In conclusion, elevated liver enzymes typically occur between the 4th and 20th weeks after ICI initiation. While patients showing specific liver enzyme patterns such as increased AST or total bilirubin after ICI termination may have shorter OS after adjusting for viral hepatitis and ICI responses, none of the liver enzyme changes during ICI therapy appear to directly impact OS. These findings suggest the safety of using ICIs, even in patients with elevated liver enzymes, particularly when prompt administration of corticosteroids is clinically indicated and implemented.

Abbreviations

ICI, Immune checkpoint inhibitor; aHCC, advanced Hepatocellular carcinoma; AST, Aspartate transaminase; ALT, Alanine transaminase; OS, Overall Survival; HCC, Hepatocellular carcinoma; HBV, Hepatitis B virus; HCV, Hepatitis C virus; CTLA-4, Cytotoxic T-lymphocyte protein 4; PD-1, Programmed cell death Receptor 1; PD-L1, Programmed cell death ligand 1; irAEs, Immune-related adverse events; AFP, Alpha-fetoprotein; ECOG, Eastern Cooperative Oncology Group; BCLC, Barcelona Clinic Liver Cancer; NCCN, National Comprehensive Cancer Network; CTCAE, Common Terminology Criteria for Adverse Events; DNA, Deoxyribonucleic acid; RNA, Ribonucleic acid; PCR, Polymerase chain reaction; CI, Confidence Interval.

Data Sharing Statement

The data underlying this article will be shared with the corresponding author upon reasonable request, except for patients’ personally identifiable information.

Ethics Approval and Informed Consent

All procedures performed in studies involving human participants were in accordance with the ethical standards of the institutional and national research committee (IRB ID 201901740B0C501) and with the 1964 helsinki Declaration and its later amendments or comparable ethical standards.
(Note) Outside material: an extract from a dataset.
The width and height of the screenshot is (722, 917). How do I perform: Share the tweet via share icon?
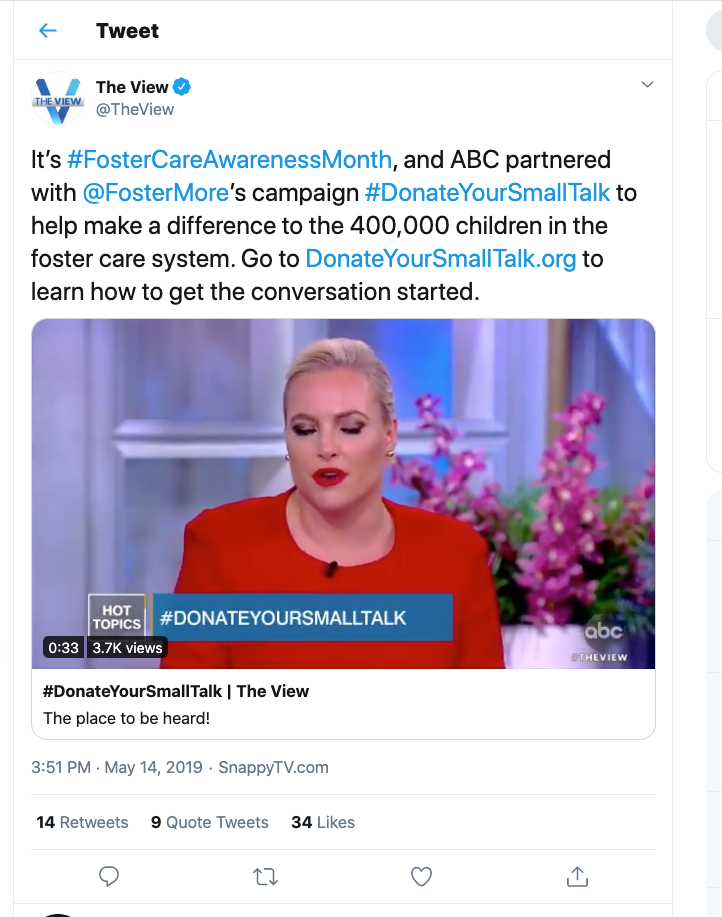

The informed consent was waved by Chang Gung Medical Foundation Institution Review Board because the study carried no higher than minimal risk to the enrolled subjects. All the individual information has been de-linked and protected well.

Acknowledgments

The authors thank all members of the Cancer Center, Chang Gung Memorial Hospital at TuCheng, and Linkou for their invaluable help.

Author Contributions

All authors made a significant contribution to the work reported, whether that is in the conception, study design, execution, acquisition of data, analysis and interpretation, or all these areas; took part in drafting, revising or critically reviewing the article; gave final approval of the version to be published; have agreed on the journal to which the article has been submitted; and agree to be accountable for all aspects of the work.

Funding

The study was partially funded by a Chang Gung Memorial Hospital grant (CMRPVVK0091, CMRPVVL0021, CORPVVP0151 and CMRPVVL0262) and a grant from the National Science and Technology Council, Taiwan (MOST-112-2314-B-182A-028 and 113-2314-B-182A-045-). The funders have no role in the preparation of the manuscript.

Disclosure

All the authors declare no competing interests.